Hi,
I’m trying to include subject dependent effects for a categorical predictor (5 levels) in an ordinal probit model using brms. The model results in convergence issues and bad pareto k diagnostic values.

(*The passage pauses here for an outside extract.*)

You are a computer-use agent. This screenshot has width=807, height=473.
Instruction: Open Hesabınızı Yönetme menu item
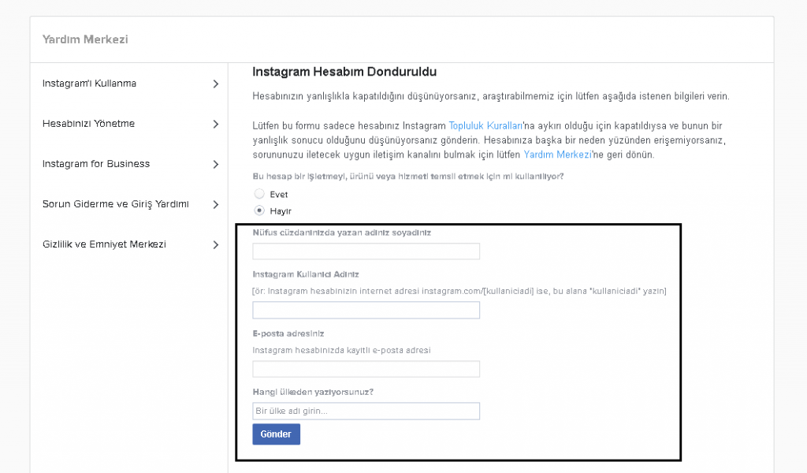pos(88,124)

The model includes 4 categorical predictors in total where two of them (A and G) contains gender coding (one for the participant and one for the stimuli). C contains country (5) and T has 3 levels.
The predictors has a small to medium effect which I believe the prior reflects.
Below are the model that works (fit2) and the model that results in issues (fit3).
fit2priors <- c(prior(normal(-1.07, 1), class = Intercept, coef = 1),
prior(normal(-0.57, 1), class = Intercept, coef = 2),
prior(normal(-0.18, 1), class = Intercept, coef = 3),
prior(normal( 0.18, 1), class = Intercept, coef = 4),
prior(normal( 0.57, 1), class = Intercept, coef = 5),
prior(normal( 1.07, 1), class = Intercept, coef = 6),
prior(normal( 0, 0.25 ), class = b),
prior(exponential(1) , class = sd),
prior(normal(0, log(2) / 2), class = b, dpar = disc))
fit2 <- brm(
formula = bf(Y ~ 1 + C*T + G*A + (1 | id) + (1 | Item)) +
lf(disc ~ 0 + C + T, cmc = FALSE),
data = result,
family = cumulative("probit"),
prior = fit2priors,
warmup = 3000, iter = 16000,
chains = 4, cores = nCores,
seed = 5476,
control = list(adapt_delta = .99),
init_r = 0.2
)
fit3priors = c(prior(normal(-1.07, 1), class = Intercept, coef = 1),
prior(normal(-0.57, 1), class = Intercept, coef = 2),
prior(normal(-0.18, 1), class = Intercept, coef = 3),
prior(normal( 0.18, 1), class = Intercept, coef = 4),
prior(normal( 0.57, 1), class = Intercept, coef = 5),
prior(normal( 1.07, 1), class = Intercept, coef = 6),
prior(normal( 0, 0.25 ), class = b),
prior(exponential(1) , class = sd, group = id),
prior(exponential(1) , class = sd, group = Item),
prior(lkj_corr_cholesky (2), class = cor),
prior(normal(0, log(2) / 2), class = b, dpar = disc))
fit3 <- brm(
formula = bf(Y ~ 1 + C*T + G*A + (1 + C | id) + (1 | Item)) +
lf(disc ~ 0 + C + T, cmc = FALSE),
data = result,
family = cumulative("probit"),
prior = fit3priors,
warmup = 3000, iter = 16000,
chains = 4, cores = nCores,
seed = 5476,
control = list(adapt_delta = .99),
init_r = 0.2
Any recommendations in regard to priors and or model specification?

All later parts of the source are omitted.